Convolution in depth

Posted on Thu 05 April 2018 in Basics

Since AlexNet won the ImageNet competition in 2012, linear layers have been progressively replaced by convolutional ones in neural networks trained to perform a task related to image recognition. Let's see what those layers do and how to implement them from scratch.

What is convolution?

The idea behind convolution is the use of image kernels. A kernel is a small matrix (usually of size 3 by 3) used to apply effect to an image (like sharpening, blurring...). This is best shown on this super cool page where you can actually see the direct effect on any image you like.

The core idea is that an image is just a bunch of numbers. Its representation in a computer is an array of size width by heights pixels, and each pixel is associated to three float values ranging from 0 to 1 (or integers going from 0 to 255). This three numbers represent the red-ness, green-ness and blue-ness of said pixel, the combination of the three capturing its color. A fourth channel can be added to represent the transparency of the pixel but we won't focus on that.

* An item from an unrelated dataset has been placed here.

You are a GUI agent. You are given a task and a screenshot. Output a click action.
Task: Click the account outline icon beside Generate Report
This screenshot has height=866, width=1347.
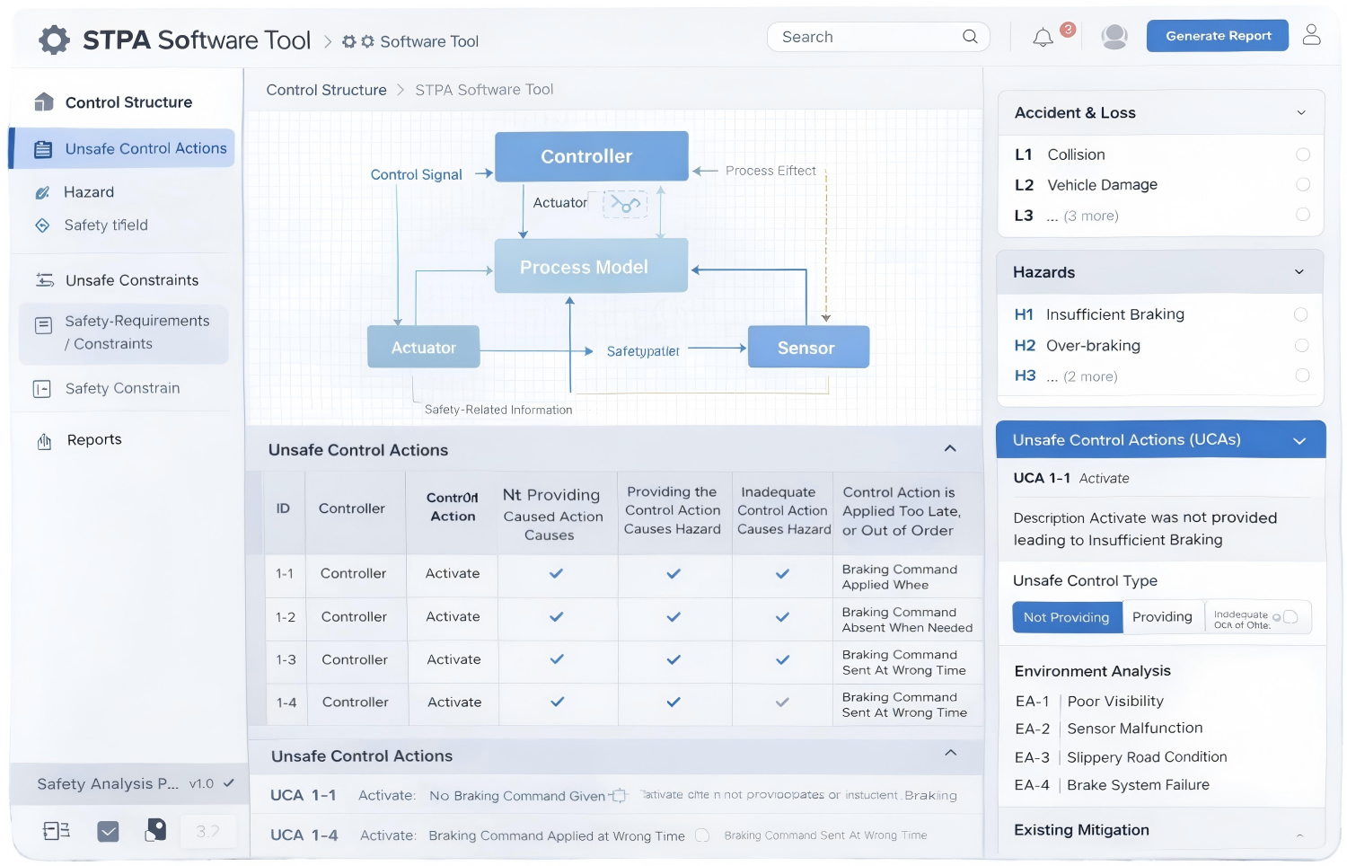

If the image is black and white, a single value can be use per pixel, with 0 meaning black and 1 (or 255) meaning white. Let's begin with this for the explanation. The convolution of our image by a given kernel of a given size is obtained by putting the kernel in front of every area of the picture, like a sliding window, to then do the element-wise product of the numbers in our kernel by the ones in the picture it overlaps and summing all of these, like in this picture:

Then we repeat the process by moving the kernel on every possible area of the picture.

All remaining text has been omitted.